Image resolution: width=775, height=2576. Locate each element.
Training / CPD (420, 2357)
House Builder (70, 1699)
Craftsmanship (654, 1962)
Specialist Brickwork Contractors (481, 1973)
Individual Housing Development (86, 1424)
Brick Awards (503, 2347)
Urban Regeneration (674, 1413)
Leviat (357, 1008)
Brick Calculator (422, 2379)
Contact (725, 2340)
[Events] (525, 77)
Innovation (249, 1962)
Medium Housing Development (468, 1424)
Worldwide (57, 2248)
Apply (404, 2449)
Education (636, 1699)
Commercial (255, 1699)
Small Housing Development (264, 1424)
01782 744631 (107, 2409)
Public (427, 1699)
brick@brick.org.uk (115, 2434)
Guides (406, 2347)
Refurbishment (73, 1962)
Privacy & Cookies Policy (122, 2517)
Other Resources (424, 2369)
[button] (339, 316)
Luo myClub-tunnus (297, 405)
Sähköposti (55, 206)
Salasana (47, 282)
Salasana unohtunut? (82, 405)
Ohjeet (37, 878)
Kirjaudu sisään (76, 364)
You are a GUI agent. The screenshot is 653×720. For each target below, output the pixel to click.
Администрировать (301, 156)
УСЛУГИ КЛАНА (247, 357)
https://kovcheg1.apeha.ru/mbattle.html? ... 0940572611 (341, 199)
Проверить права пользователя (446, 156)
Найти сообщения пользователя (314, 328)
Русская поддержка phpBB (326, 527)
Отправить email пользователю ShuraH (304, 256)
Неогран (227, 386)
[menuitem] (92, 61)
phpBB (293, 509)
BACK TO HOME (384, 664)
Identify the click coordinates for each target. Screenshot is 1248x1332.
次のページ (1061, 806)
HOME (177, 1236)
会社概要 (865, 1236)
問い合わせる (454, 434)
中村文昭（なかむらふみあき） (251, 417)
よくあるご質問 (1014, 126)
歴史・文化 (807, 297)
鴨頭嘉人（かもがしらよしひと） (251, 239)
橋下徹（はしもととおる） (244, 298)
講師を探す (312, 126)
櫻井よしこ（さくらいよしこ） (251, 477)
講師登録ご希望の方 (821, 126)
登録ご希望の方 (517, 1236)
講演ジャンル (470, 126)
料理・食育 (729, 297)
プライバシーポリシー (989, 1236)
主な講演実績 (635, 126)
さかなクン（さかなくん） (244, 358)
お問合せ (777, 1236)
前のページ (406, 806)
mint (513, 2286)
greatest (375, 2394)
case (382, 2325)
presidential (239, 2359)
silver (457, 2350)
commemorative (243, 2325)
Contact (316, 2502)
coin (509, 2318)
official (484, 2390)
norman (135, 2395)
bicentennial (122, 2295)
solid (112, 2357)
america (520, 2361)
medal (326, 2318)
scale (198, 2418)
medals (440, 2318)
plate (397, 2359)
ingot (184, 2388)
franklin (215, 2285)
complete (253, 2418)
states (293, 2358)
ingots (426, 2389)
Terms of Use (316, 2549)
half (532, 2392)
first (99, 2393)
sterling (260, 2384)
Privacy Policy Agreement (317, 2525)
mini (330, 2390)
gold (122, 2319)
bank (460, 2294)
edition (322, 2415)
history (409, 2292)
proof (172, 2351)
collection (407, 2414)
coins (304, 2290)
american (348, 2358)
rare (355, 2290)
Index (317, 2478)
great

** EXERCISE AIM **
Pick out each line of the items above that contains the word "click", and copy those lines.

** THE COMPLETED TASK **
You are a GUI agent. The screenshot is 653×720. For each target below, output the pixel to click.
Identify the click coordinates for each target. Screenshot is 1248x1332.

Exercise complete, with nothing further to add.